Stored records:

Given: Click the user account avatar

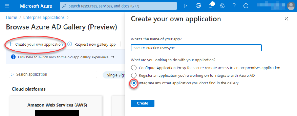Looking at the screenshot, I should click(x=291, y=6).
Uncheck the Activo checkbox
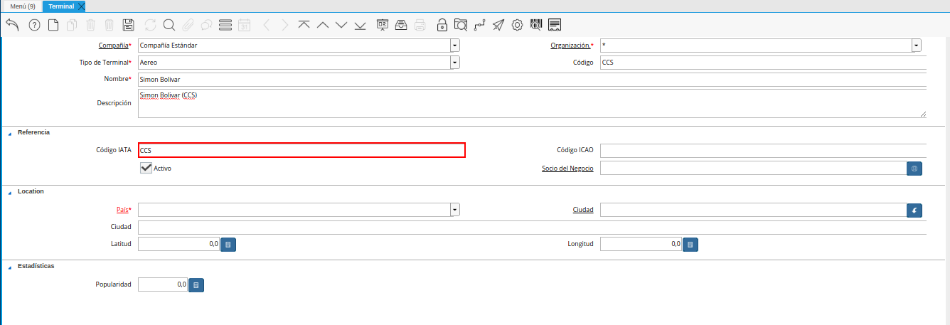The width and height of the screenshot is (950, 325). [146, 168]
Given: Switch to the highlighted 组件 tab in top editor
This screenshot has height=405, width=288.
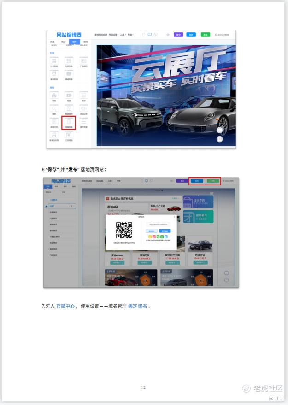Looking at the screenshot, I should point(74,42).
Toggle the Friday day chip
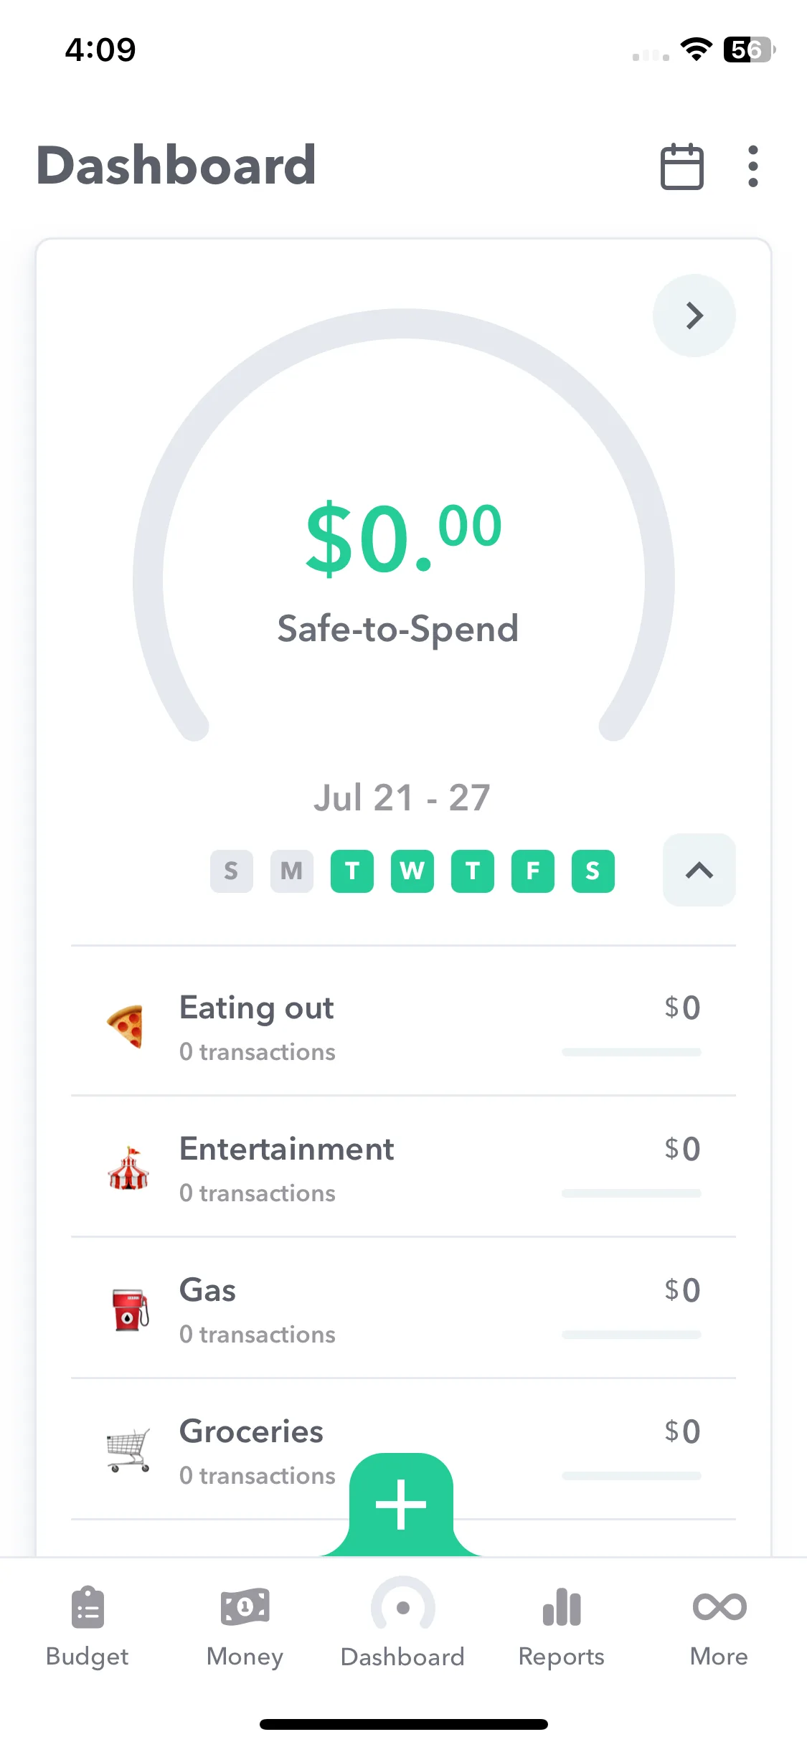807x1747 pixels. pyautogui.click(x=533, y=871)
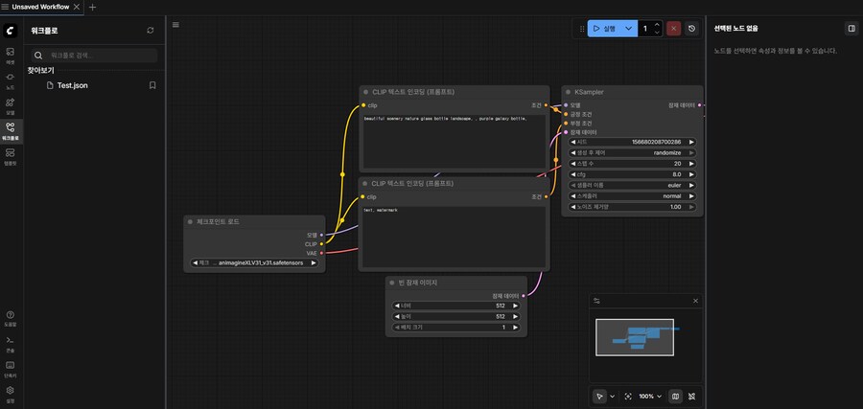
Task: Open minimap settings sliders icon
Action: [x=596, y=301]
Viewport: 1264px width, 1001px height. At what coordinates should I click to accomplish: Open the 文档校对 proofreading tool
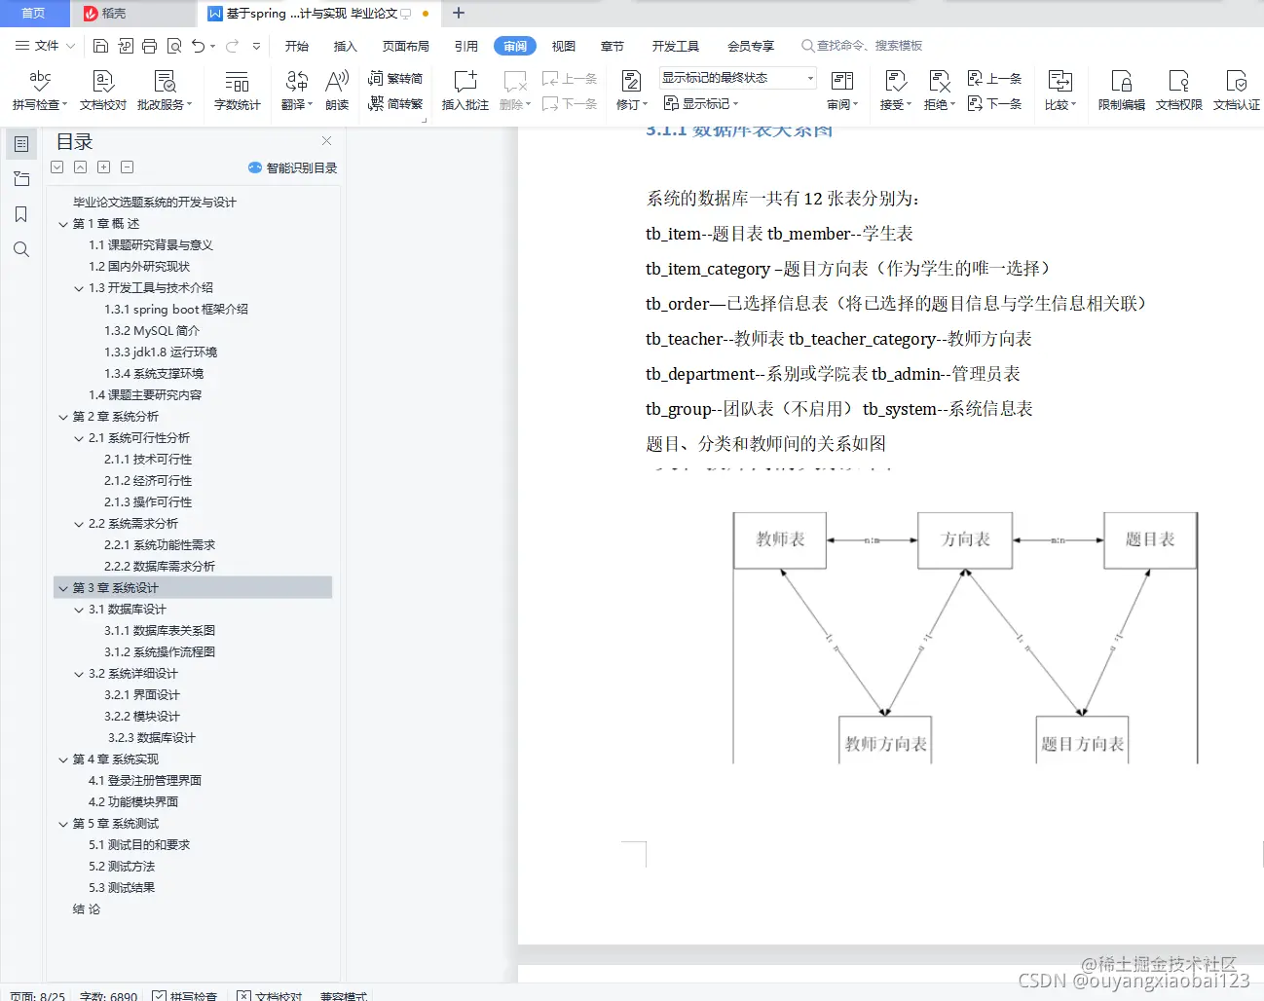click(101, 88)
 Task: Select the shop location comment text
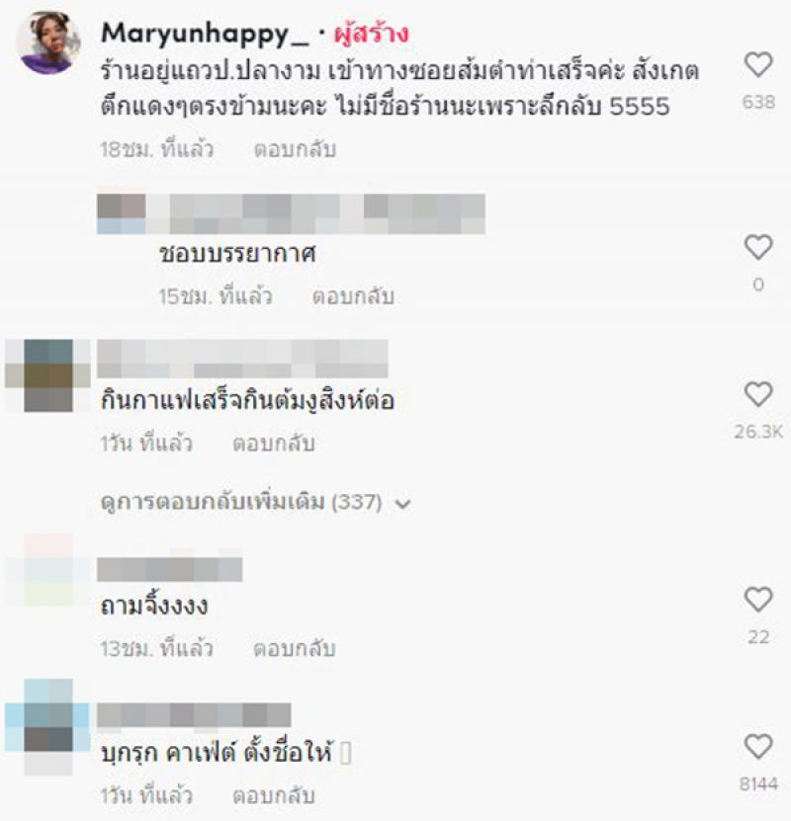point(399,89)
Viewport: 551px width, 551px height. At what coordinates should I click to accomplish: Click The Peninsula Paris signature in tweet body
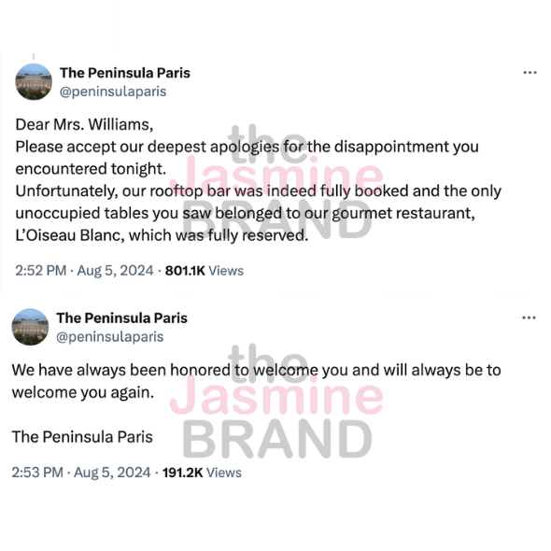tap(82, 437)
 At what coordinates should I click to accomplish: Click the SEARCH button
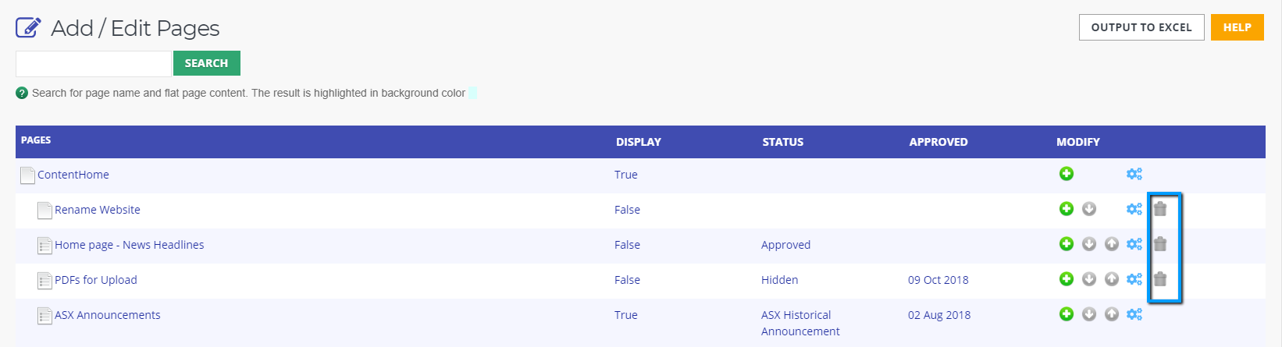[207, 63]
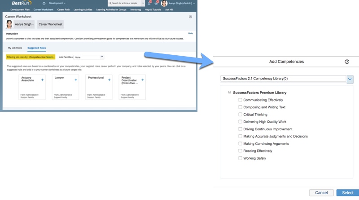Add Lawyer role with plus icon
Viewport: 359px width, 200px height.
pyautogui.click(x=76, y=80)
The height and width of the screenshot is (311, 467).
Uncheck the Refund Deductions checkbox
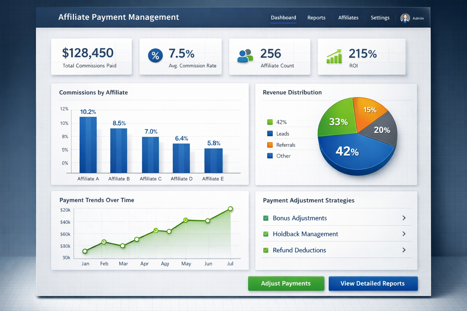pos(266,250)
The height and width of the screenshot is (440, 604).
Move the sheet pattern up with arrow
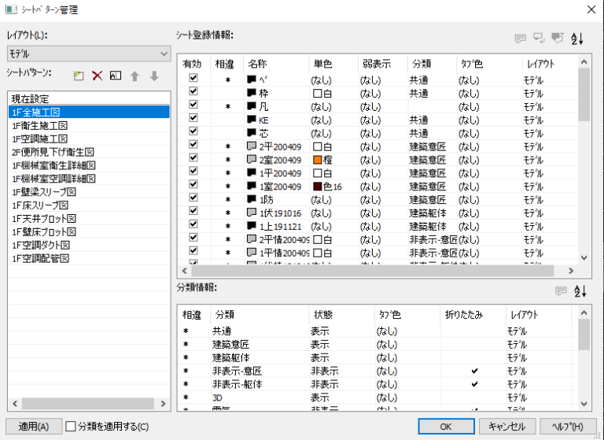135,76
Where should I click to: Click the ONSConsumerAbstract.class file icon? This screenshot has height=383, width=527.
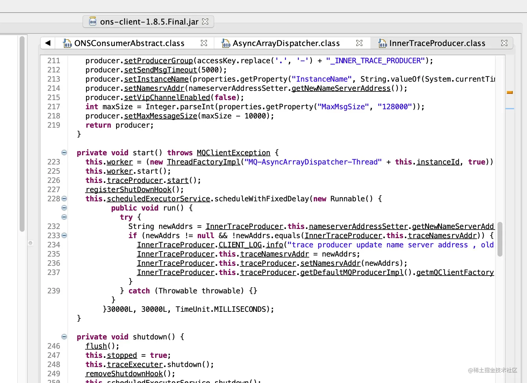coord(67,43)
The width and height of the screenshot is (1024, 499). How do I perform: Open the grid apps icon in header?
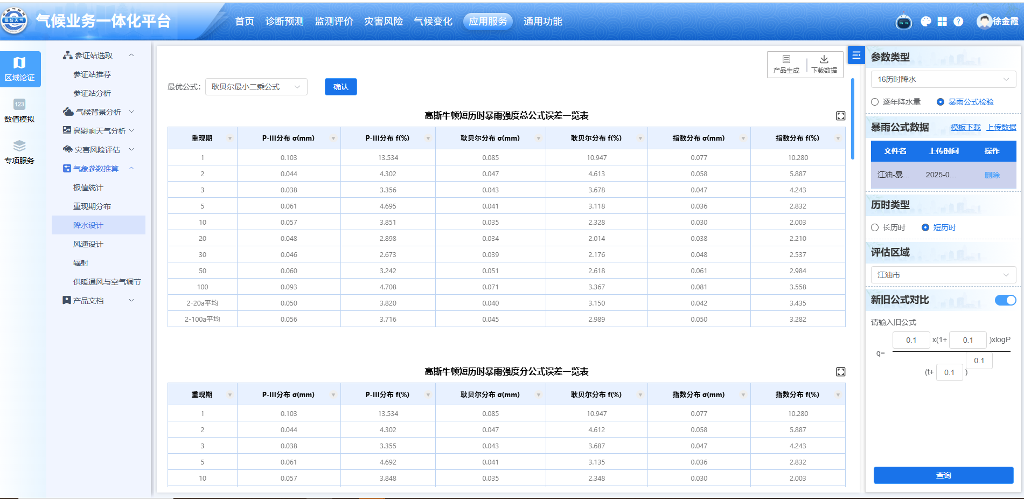point(942,22)
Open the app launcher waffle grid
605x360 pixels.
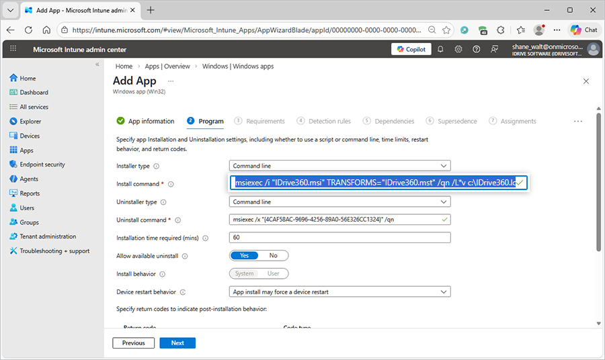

» Activity
Leave out the pictures, and write out all the remaining data above exactly.

» Response to this task
Given: Click the user account avatar

Looking at the screenshot, I should click(x=291, y=6).
Uncheck the Activo checkbox
The width and height of the screenshot is (950, 325). [146, 168]
Given: Switch to the highlighted 组件 tab in top editor
This screenshot has height=405, width=288.
Looking at the screenshot, I should point(74,42).
Toggle the Friday day chip
807x1747 pixels. pyautogui.click(x=533, y=871)
Task: Open minimap settings sliders icon
Action: [x=596, y=301]
Viewport: 1264px width, 1001px height. At what coordinates should I click to accomplish: Open the 文档校对 proofreading tool
click(101, 88)
 Task: Select the shop location comment text
point(399,89)
Viewport: 551px width, 551px height. At what coordinates should I click to accomplish: Click The Peninsula Paris signature in tweet body
tap(82, 437)
 At what coordinates should I click to accomplish: Click the SEARCH button
[207, 63]
Add Lawyer role with plus icon
Viewport: 359px width, 200px height.
pyautogui.click(x=76, y=80)
The height and width of the screenshot is (311, 467).
Uncheck the Refund Deductions checkbox
pos(266,250)
The height and width of the screenshot is (440, 604).
Move the sheet pattern up with arrow
135,76
Where should I click to: Click the ONSConsumerAbstract.class file icon? This screenshot has height=383, width=527.
coord(67,43)
The width and height of the screenshot is (1024, 499). How do I perform: Open the grid apps icon in header?
point(942,22)
Open the app launcher waffle grid
605x360 pixels.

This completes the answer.